Parts of the exercise:
**A.** Print the passage of the cigarette tax article between "Mr. Mehboob-ul-Haq, CEO" and "by industry interests.", inclusive.
**B.** In the cigarette tax article, what FED revenue target for 2024-25 does the SPDC managing director call unrealistically high?
**C.** Render this sentence from the cigarette tax article in Spanish: "The decision has raised alarms among healthcare advocates and the general public alike, who fear its long-term ramifications on public health and economic stability."

Quoted passage:

Health advocates expressed deep concern over the government’s decision to maintain current cigarette tax rates in the federal budget 2024-25. A session organized by the Society for the Protection of the Rights of the Child (SPARC) and the Social Policy and Development Centre (SPDC) highlighted the negative implications for public health and revenue generation.
Chief Guest Mr. Murtaza Solangi, Former Federal Minister for Information and Broadcasting, stated, “The federal budget 2024-25 missed a critical opportunity to generate substantial revenue through increased cigarette taxes. This revenue could have been invested in public health, easing the economic burden on our healthcare system. Instead, maintaining current tax rates benefits cigarette manufacturers without additional excise tax contributions, undermining tobacco control efforts and worsening the public health crisis caused by tobacco use.
He further added that we must advocate for policies that prioritize public health and urge the government to implement measures that balance revenue generation with health objectives.”
Managing Director of SPDC, Muhammad Asif Iqbal, said, “The government’s decision to spare the cigarette industry from any tax hike, despite the need to generate additional revenue to address the fiscal deficit, is concerning. The FED revenue target of Rs 324 billion for 2024-25 is unrealistically high without an increase in cigarette taxes, with estimates suggesting a shortfall of over Rs 100 billion. The Finance Act 2024’s changes benefit cigarette manufacturers by allowing price increases without additional excise tax revenue. The government should adopt a dual approach of increasing the FED rate and implementing regulations to combat the illegal cigarette trade. Effective tobacco control policies should leverage higher cigarette taxes as a tool to discourage tobacco use and promote public health.”
Renowned tobacco control activist Malik Imran Ahmed, Country Head Campaign for Tobacco Free Kids added, the increase in the FED price tier thresholds only serves to benefit the cigarette manufacturing firms, allowing them to increase consumer prices without any additional contribution to excise tax revenue. This approach not only undermines our efforts towards tobacco control but also risks exacerbating the public health crisis caused by tobacco consumption.
Dr. Khalil Ahmad, program manager SPARC said, while the Finance Bill’s provision may enhance profitability within the tobacco industry, its implications for public health and fiscal policy are significant and contentious. The debate underscores the delicate balance governments must strike between economic interests, public health priorities to save Pakistani children and youth from addiction and disease and sustainable fiscal management.
Mr. Mehboob-ul-Haq, CEO Human Development Foundation (HDF), emphasized that higher cigarette taxes are crucial for discouraging tobacco use and protecting public health. Recent budget decisions highlight the need for continued advocacy to ensure public health priorities are not overshadowed by industry interests.
The decision has raised alarms among healthcare advocates and the general public alike, who fear its long-term ramifications on public health and economic stability. As discussions on the Finance Bill progress, stakeholders continue to call for a reconsideration of policies that prioritize short-term industry gains over the broader public interest.

Material shown:
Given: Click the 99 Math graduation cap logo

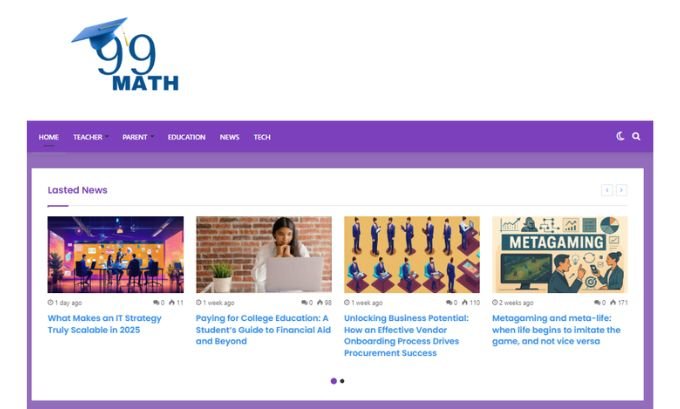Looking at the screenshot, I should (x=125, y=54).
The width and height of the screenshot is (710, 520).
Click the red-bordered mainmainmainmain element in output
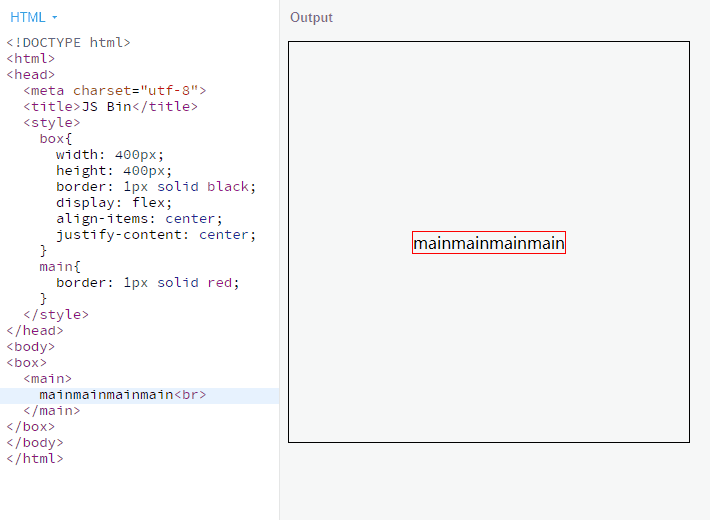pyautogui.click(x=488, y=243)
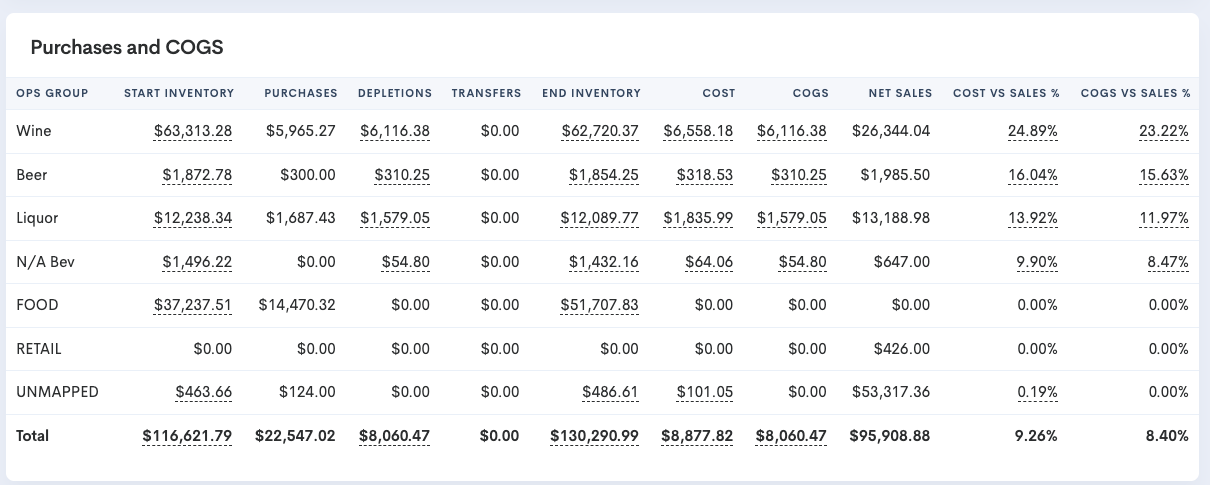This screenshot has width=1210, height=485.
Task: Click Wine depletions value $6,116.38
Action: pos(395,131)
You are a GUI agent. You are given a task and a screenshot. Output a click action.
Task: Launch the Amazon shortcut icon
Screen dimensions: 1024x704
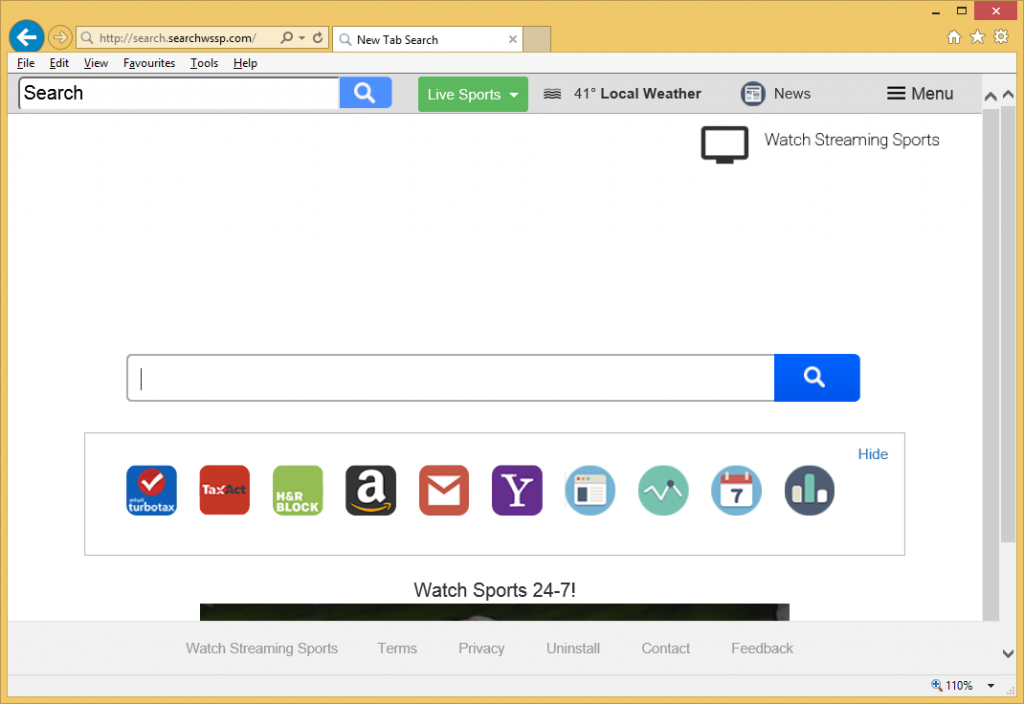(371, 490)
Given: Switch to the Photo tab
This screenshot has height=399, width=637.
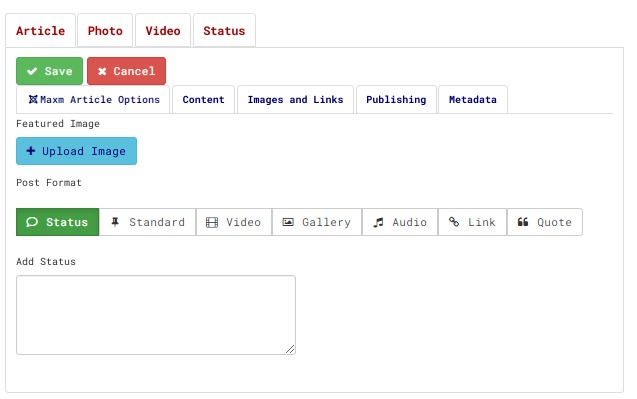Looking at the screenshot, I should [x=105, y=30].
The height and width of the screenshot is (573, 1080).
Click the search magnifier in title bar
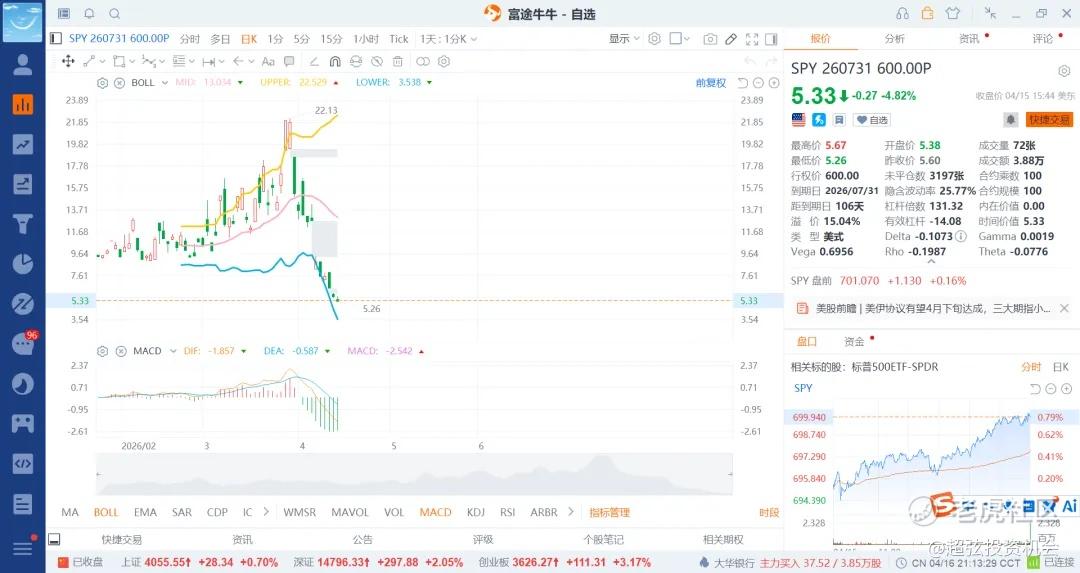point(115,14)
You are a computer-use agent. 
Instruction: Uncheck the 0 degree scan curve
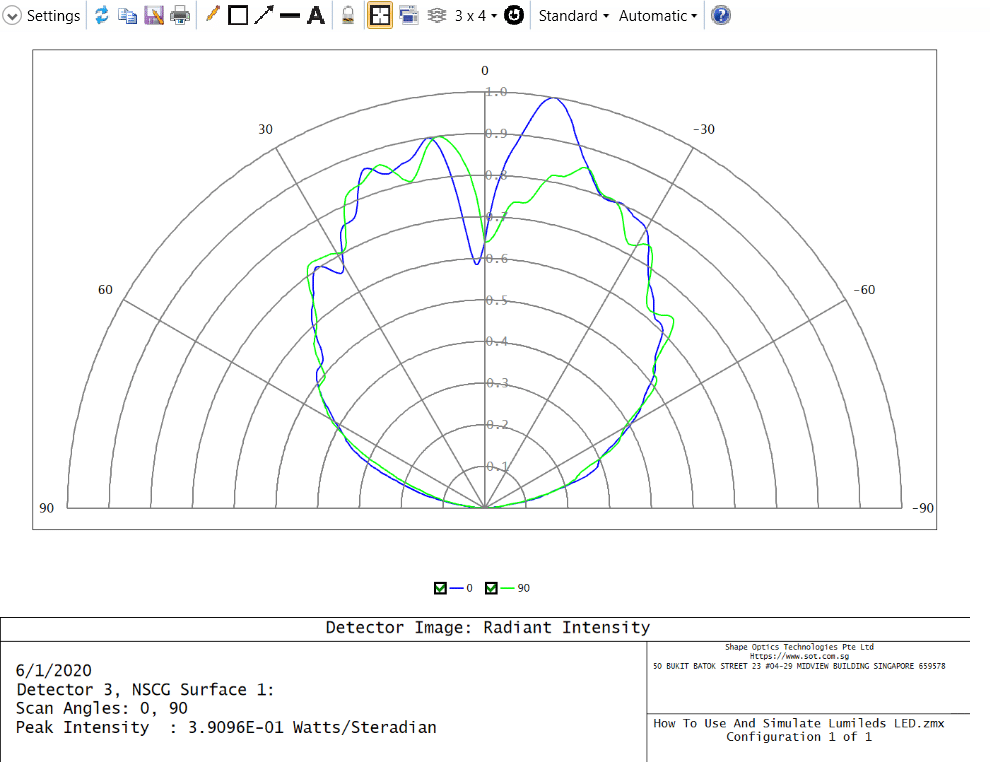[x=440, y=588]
---
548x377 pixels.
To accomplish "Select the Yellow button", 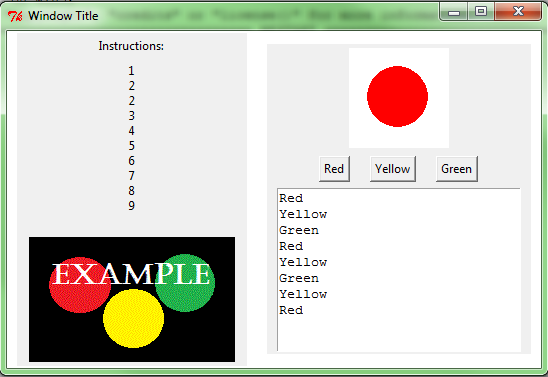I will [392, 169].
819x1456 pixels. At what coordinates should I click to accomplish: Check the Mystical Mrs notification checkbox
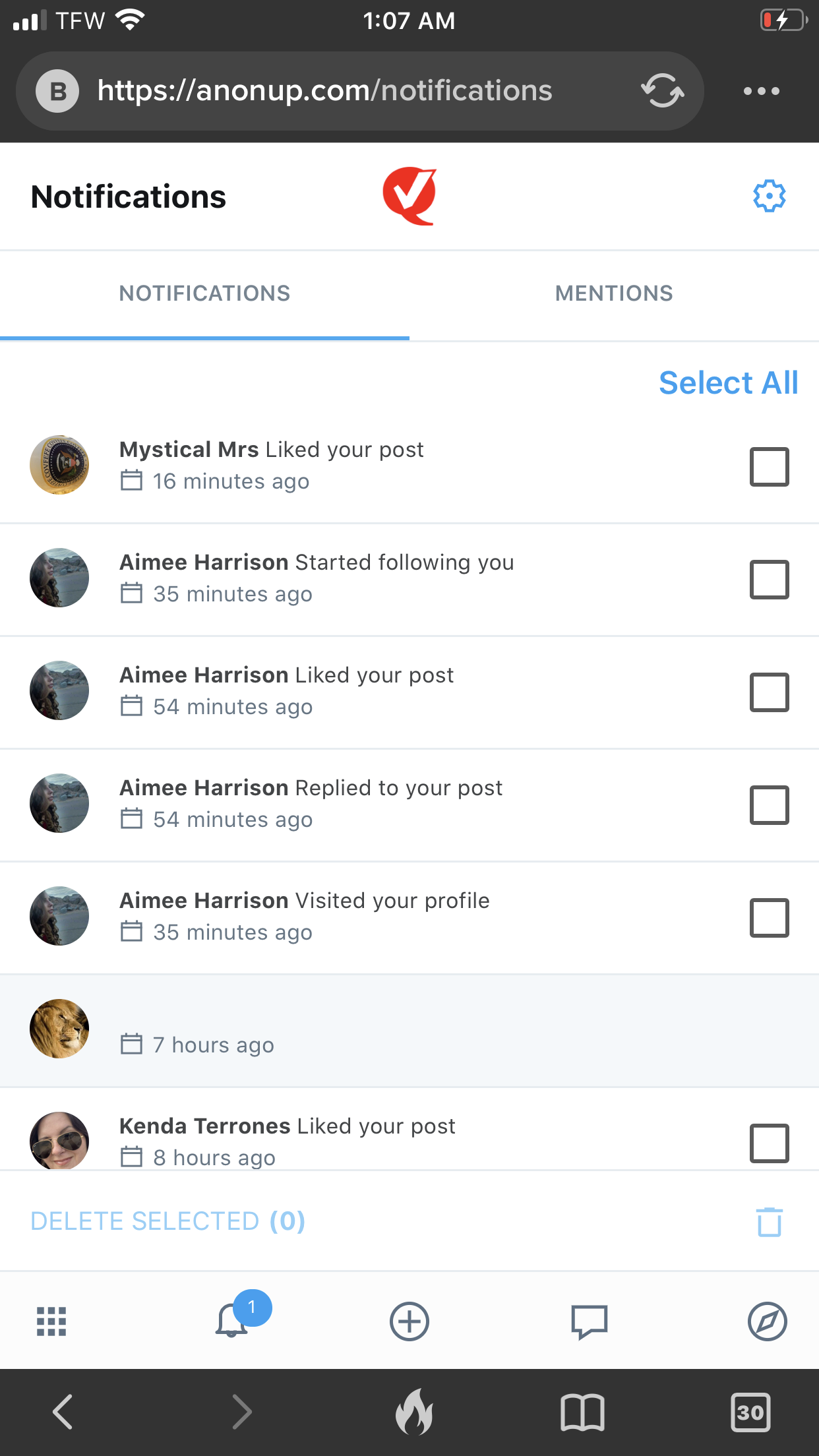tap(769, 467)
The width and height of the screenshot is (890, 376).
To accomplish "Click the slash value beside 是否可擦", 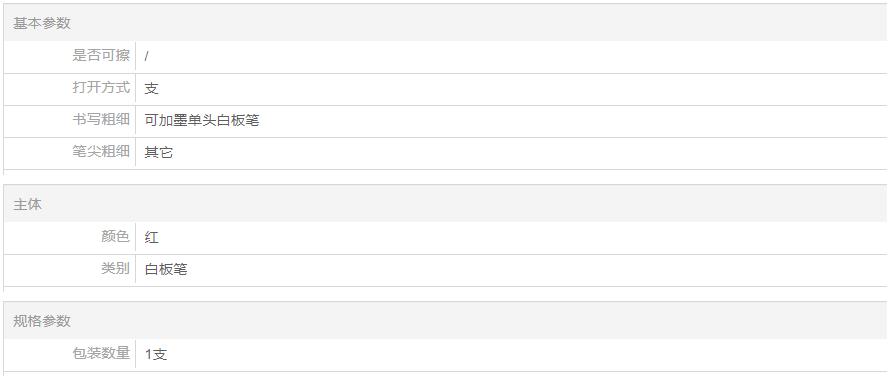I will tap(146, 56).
* * *
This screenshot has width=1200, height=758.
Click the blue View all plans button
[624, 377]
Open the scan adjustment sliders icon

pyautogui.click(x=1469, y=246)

Expected results:
**A.**
Mr. Mehboob-ul-Haq, CEO Human Development Foundation (HDF), emphasized that higher cigarette taxes are crucial for discouraging tobacco use and protecting public health. Recent budget decisions highlight the need for continued advocacy to ensure public health priorities are not overshadowed by industry interests.

**B.** Rs 324 billion.

**C.** La decisión ha generado alarma tanto entre los defensores de la salud como entre el público en general, que temen sus consecuencias a largo plazo para la salud pública y la estabilidad económica.